We are getting a hot tub with on of those standard brown vinyl covers that opens and flips in the middle.
It's pretty much intact but very faded.
Is there a way to "paint" this or recolor/dye it back to just a basic tan color?
Thanks!


----------



## diyntn (Apr 8, 2009)

Anybody had any experience with this? 

http://www.rustoleum.com/CBGProduct.asp?pid=117


----------



## gregzoll (Dec 25, 2006)

Rust-Oleum Specialty Vinyl Spray restores color and gloss. Ideal for vinyl or fabric car and boat seats, dashboards, upholstery, luggage, furniture, sports equipment and more.

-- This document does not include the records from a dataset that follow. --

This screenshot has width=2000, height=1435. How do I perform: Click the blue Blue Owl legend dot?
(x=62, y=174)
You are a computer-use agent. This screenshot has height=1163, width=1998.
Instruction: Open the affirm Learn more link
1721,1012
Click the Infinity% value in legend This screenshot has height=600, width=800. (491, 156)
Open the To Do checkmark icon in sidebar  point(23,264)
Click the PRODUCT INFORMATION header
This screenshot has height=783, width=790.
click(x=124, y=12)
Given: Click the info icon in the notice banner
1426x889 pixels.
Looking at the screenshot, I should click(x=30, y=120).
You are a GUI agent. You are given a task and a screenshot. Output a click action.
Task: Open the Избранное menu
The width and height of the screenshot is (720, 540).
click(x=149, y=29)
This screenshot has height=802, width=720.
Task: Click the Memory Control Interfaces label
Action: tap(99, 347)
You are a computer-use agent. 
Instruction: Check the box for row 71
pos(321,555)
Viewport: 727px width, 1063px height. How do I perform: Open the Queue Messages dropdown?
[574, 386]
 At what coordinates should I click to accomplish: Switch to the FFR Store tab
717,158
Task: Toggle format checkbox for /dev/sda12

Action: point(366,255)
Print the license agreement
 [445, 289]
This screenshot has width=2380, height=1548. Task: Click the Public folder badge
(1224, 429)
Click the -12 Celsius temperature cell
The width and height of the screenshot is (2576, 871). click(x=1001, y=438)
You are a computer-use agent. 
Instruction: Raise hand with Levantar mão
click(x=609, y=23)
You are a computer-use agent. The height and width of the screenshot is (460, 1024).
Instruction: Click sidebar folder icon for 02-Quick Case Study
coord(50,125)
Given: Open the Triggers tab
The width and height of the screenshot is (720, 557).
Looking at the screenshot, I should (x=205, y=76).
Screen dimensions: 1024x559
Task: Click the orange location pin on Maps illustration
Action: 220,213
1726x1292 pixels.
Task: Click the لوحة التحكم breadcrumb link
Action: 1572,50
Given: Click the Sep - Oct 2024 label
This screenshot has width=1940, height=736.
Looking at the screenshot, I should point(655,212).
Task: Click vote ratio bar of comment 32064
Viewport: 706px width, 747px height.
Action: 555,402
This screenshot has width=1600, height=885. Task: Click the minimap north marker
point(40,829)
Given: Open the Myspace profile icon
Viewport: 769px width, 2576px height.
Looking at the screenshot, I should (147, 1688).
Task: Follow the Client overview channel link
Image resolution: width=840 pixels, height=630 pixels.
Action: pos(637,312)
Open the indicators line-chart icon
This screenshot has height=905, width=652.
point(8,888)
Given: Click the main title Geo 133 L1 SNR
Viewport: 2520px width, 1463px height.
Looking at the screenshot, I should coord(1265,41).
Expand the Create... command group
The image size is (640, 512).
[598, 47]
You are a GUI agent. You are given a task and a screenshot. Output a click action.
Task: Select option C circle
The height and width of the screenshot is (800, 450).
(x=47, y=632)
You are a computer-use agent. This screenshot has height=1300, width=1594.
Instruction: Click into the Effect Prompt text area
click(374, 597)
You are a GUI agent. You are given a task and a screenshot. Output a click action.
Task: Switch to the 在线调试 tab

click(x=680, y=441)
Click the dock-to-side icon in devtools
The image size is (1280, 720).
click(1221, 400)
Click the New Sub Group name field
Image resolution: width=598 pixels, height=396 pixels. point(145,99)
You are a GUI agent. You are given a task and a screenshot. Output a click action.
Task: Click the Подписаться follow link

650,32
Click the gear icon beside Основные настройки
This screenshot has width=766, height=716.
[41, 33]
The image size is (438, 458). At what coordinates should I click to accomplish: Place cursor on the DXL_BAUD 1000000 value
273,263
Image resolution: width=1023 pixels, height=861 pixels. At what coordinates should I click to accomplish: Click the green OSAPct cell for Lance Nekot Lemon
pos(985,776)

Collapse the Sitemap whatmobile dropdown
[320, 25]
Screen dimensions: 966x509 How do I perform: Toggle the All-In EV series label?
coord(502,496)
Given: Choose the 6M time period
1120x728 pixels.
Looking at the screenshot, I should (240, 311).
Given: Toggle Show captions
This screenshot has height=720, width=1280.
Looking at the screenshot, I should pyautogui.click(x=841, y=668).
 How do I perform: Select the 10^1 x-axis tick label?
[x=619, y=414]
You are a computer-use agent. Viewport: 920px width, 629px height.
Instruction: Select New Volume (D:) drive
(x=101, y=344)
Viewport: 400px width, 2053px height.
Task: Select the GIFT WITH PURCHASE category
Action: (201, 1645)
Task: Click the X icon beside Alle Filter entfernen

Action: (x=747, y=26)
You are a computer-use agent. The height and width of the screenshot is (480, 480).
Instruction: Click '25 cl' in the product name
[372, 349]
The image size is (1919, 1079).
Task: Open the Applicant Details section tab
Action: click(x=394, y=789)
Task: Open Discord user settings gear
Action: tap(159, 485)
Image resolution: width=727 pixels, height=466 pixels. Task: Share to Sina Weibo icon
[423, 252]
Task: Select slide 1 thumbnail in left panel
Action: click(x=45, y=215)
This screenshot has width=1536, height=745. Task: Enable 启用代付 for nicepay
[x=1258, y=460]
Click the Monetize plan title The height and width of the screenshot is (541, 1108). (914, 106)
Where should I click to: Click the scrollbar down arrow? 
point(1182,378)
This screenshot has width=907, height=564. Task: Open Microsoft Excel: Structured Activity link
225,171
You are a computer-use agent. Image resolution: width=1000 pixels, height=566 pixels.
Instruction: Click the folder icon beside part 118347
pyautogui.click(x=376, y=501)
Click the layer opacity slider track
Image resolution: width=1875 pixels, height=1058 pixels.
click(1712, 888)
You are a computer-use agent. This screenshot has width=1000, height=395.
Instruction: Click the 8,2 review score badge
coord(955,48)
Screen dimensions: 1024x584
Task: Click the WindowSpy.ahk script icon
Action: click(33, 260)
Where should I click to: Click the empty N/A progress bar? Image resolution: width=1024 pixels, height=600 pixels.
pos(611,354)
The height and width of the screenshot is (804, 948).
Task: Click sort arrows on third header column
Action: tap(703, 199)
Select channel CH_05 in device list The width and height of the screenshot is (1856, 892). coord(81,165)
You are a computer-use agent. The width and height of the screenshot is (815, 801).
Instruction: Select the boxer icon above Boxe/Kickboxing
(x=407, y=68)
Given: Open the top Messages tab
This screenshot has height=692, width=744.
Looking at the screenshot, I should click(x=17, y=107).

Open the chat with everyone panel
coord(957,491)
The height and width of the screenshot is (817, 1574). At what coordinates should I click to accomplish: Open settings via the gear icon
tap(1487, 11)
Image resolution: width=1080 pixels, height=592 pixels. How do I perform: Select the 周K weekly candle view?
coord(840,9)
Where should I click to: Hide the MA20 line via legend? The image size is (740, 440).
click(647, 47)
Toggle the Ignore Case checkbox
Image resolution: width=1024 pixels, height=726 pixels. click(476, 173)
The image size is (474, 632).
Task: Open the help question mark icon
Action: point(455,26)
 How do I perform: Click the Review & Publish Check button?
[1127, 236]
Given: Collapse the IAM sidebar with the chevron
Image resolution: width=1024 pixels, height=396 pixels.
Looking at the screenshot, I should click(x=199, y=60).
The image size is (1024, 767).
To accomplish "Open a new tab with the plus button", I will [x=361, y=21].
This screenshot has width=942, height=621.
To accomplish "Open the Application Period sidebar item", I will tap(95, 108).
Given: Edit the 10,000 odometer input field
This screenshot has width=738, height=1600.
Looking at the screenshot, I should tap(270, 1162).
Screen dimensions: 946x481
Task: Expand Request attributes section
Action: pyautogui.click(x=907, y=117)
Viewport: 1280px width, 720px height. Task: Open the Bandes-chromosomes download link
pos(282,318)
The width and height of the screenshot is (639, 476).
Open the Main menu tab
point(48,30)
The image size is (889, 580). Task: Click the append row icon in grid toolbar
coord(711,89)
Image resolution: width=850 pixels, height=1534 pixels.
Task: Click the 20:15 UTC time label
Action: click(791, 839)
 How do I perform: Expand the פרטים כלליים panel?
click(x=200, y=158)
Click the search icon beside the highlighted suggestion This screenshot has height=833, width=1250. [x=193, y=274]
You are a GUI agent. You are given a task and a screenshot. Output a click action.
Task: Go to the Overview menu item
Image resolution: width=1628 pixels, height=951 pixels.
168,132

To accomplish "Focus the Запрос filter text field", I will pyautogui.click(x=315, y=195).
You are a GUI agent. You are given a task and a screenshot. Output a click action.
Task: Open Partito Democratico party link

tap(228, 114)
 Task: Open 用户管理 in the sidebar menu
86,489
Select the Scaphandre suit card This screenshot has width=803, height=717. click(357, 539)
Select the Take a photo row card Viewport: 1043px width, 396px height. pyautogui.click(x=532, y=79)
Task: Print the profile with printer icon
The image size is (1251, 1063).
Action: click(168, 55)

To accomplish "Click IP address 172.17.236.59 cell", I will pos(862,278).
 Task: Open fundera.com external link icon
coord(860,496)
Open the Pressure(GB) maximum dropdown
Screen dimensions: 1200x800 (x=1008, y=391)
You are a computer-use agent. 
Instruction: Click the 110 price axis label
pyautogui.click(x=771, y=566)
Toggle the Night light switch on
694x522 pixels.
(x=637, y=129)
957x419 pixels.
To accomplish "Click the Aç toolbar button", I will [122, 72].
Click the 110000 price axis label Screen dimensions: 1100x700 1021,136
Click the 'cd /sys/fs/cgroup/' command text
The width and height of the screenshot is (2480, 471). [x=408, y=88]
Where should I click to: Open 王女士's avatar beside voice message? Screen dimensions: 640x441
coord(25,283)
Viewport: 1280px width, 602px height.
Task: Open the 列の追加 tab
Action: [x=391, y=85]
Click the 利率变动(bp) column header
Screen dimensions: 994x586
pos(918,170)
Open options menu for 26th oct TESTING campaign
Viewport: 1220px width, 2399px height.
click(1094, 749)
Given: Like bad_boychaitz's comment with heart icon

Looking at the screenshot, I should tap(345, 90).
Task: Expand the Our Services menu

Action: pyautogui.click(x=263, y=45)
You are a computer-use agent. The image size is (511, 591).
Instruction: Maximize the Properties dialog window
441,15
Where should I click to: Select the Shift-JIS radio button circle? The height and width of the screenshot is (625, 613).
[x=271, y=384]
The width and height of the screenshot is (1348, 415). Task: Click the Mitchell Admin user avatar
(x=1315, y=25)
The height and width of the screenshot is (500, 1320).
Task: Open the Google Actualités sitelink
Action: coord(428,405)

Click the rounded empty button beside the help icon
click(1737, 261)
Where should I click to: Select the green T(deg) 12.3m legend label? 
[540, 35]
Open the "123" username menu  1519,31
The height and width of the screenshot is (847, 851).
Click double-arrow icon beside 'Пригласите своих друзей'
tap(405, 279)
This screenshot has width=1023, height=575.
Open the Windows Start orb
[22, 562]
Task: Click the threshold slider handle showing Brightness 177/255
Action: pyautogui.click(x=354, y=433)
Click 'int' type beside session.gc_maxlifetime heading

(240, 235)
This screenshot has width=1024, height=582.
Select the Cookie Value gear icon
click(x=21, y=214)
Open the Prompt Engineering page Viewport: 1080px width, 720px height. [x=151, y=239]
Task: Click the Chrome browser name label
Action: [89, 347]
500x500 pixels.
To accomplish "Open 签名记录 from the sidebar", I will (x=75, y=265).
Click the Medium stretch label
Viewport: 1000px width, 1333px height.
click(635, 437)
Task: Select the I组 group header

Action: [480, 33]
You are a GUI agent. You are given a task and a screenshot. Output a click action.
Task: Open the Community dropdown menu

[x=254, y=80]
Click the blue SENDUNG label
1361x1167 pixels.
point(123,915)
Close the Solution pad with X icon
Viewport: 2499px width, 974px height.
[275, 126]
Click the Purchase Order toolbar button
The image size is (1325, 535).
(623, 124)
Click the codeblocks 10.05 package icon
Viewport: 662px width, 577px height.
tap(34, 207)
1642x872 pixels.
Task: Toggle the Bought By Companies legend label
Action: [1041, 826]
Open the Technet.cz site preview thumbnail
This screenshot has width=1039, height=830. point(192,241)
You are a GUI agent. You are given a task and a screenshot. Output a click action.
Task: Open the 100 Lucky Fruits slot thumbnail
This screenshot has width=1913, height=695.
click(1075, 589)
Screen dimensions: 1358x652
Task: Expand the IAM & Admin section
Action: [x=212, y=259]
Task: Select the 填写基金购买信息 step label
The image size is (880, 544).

Contains actual vinyl for maximum flexibility.

http://www.rustoleumibg.com/images/tds/CBG_TDS SPECIALTY VINYL Spray 309 Final.pdf


----------



## diyntn (Apr 8, 2009)

Bought some today..will let you know how it turns out.


----------



## Kaisa (Oct 9, 2014)

*Vinyl paint*



diyntn said:


> Bought some today..will let you know how it turns out.


How did it turn out? Can you post pictures?


----------



## ToolSeeker (Sep 19, 2012)

Probably long gone.


----------



## diyntn (Apr 8, 2009)

Sorry... That didn't work at all. Lol. Had to get a new cover.


----------